KÖK HARFLER: ك ي ف
ANLAM:
كَيْفَ : Nasıl
AÇIKLAMA:
xx
DİĞER BAZI TÜREVLER:
xx
KUR’ÂN’DA GEÇEN TÜREVLERİ:
Aşağıdaki tabloda Kur’ân’da geçen ve bu kökten gelen kelime türevleri, bunların gramatik adlandırılışları, Kur’ân’da kaç kere geçmiş olduğu belirtilmiş ve örnek bir ayet için, sûre/âyet numarası verilmiştir.

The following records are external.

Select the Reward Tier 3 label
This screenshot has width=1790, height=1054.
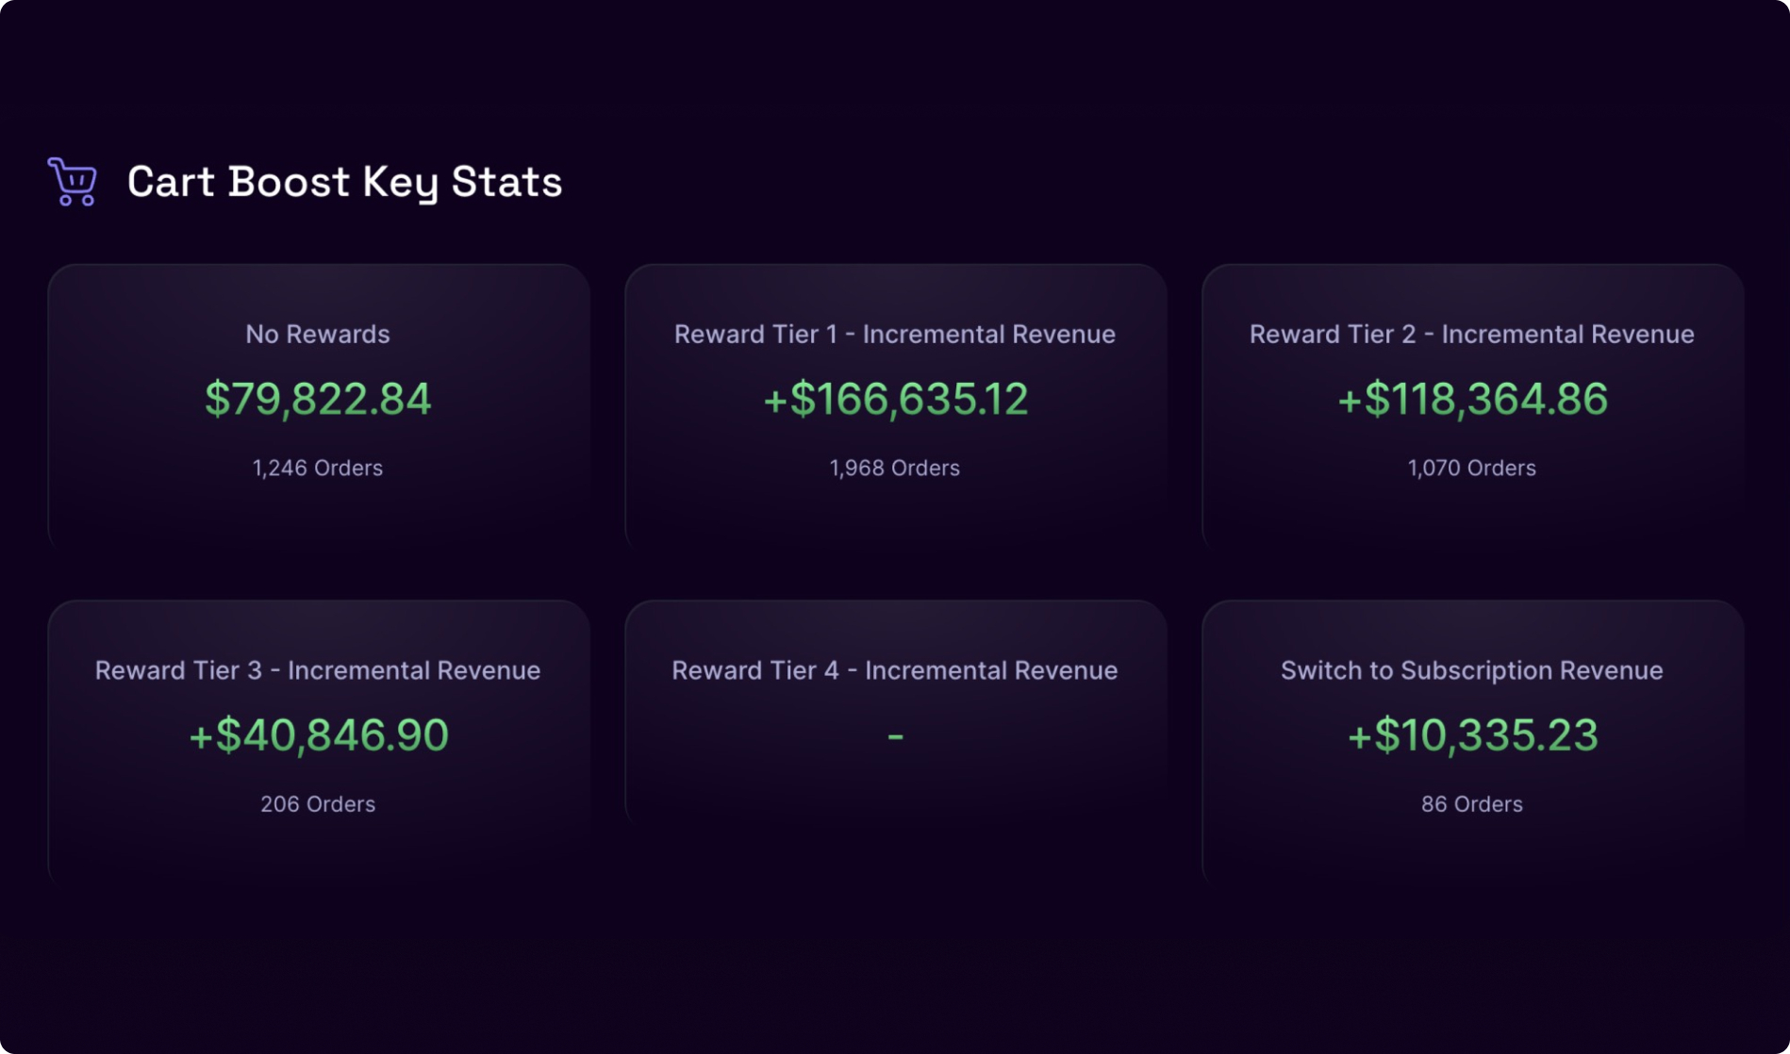click(x=318, y=670)
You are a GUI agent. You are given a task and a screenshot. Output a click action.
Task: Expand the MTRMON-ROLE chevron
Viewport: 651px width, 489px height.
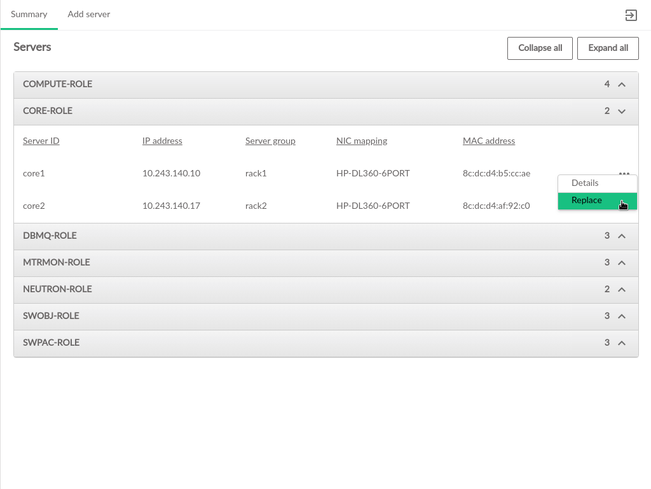click(622, 263)
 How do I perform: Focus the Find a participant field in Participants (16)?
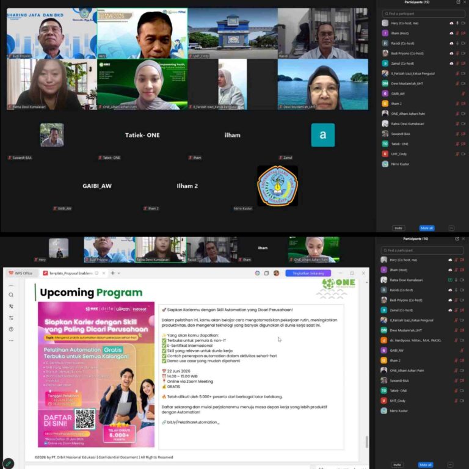(x=422, y=250)
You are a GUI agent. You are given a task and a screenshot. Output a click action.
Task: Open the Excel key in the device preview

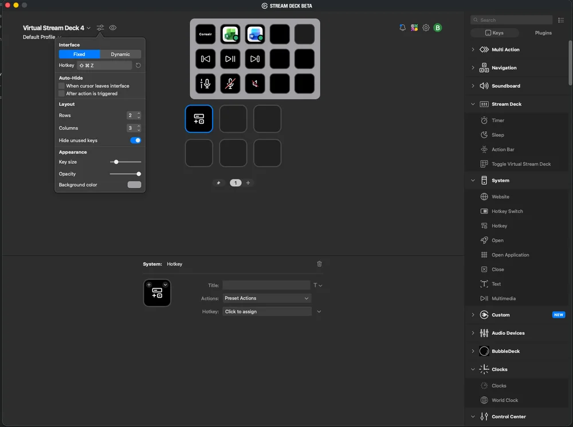tap(230, 34)
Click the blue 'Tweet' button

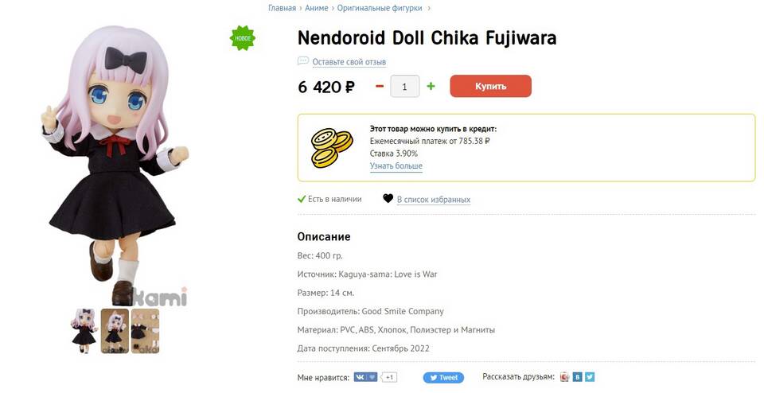pos(443,377)
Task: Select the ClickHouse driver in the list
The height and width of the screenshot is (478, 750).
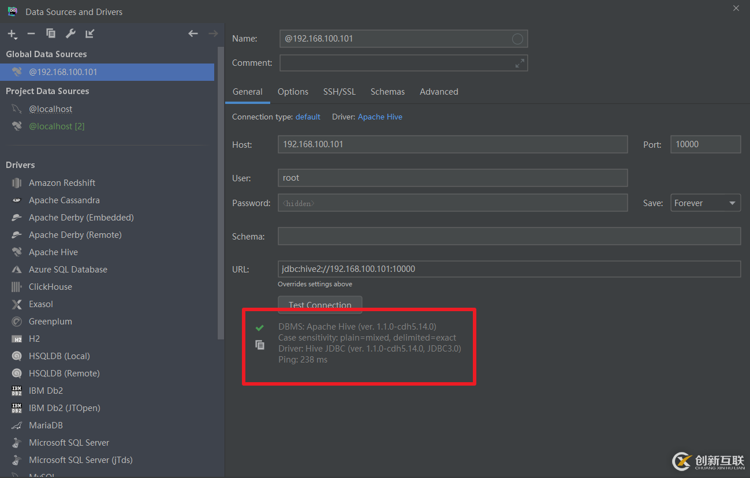Action: (x=50, y=287)
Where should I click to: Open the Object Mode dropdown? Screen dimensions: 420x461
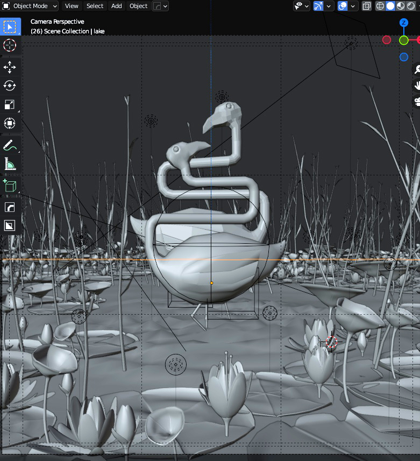(x=30, y=6)
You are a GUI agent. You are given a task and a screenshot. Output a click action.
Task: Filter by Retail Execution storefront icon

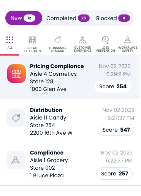(32, 40)
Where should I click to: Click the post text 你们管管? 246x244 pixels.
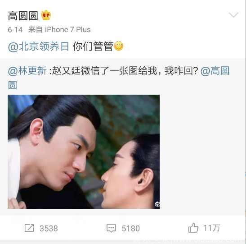pyautogui.click(x=93, y=46)
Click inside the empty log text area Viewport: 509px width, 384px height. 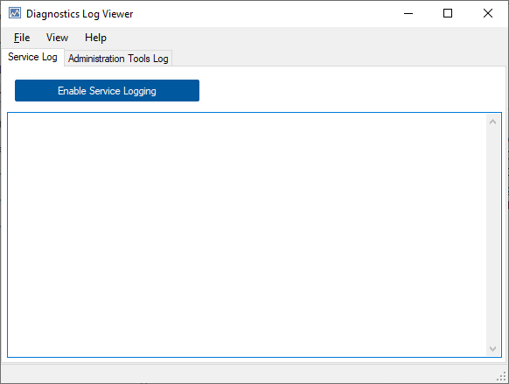point(247,235)
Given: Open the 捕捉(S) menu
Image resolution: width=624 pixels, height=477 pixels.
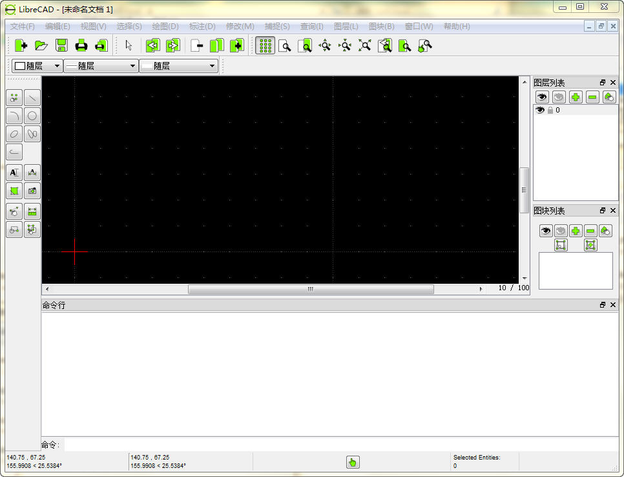Looking at the screenshot, I should [x=275, y=26].
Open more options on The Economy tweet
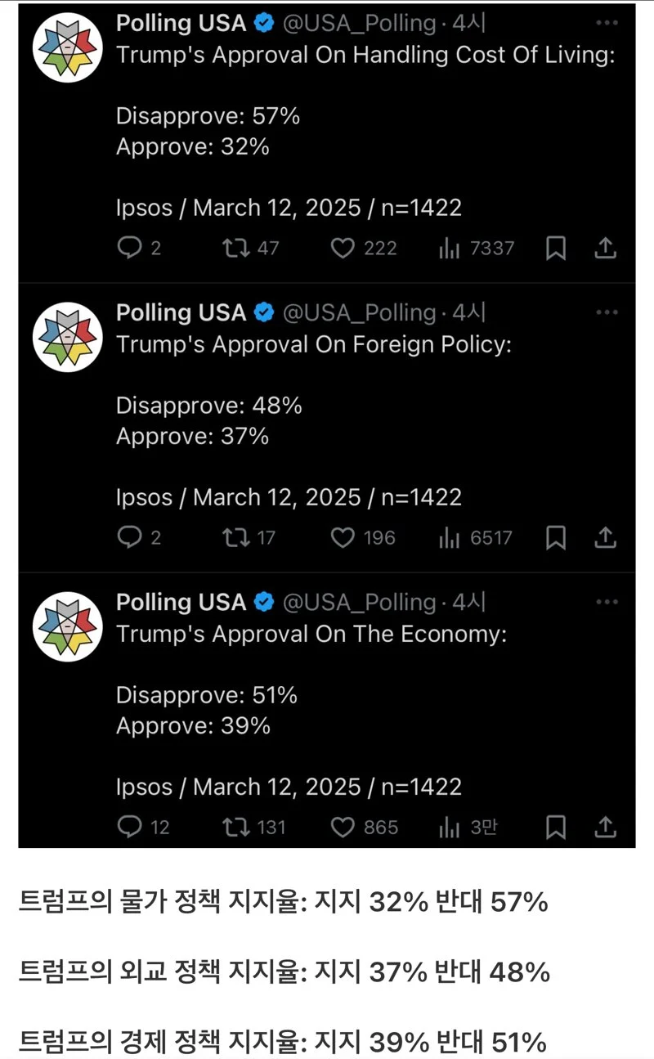Screen dimensions: 654x1059 [607, 602]
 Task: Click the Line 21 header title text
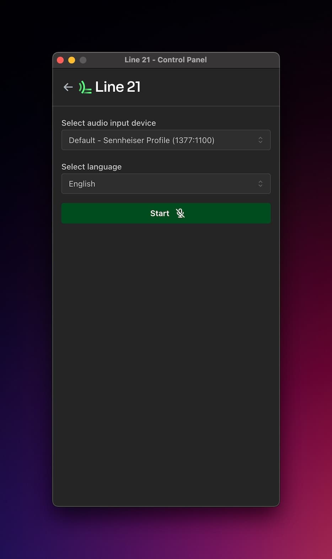point(118,87)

| Tür | Adet | Anlam | Örnek |
كَيْفَ | edat | 83 | Nasıl | 7/84 |
| Toplam | 83 |
|
|
TÜRKÇEYE GEÇEN KELİMELER:
Aşağıdaki tabloda bu kökten Türkçeye geçmiş olan kelimeler, bunların Arapça yazılışları, Türkçe anlamları verilmiştir. Bu kelimelerin bazılarına günümüz Türkçesinde pek rastlanmaz. Daha çok Osmanlıca metinlerde görülmektedir.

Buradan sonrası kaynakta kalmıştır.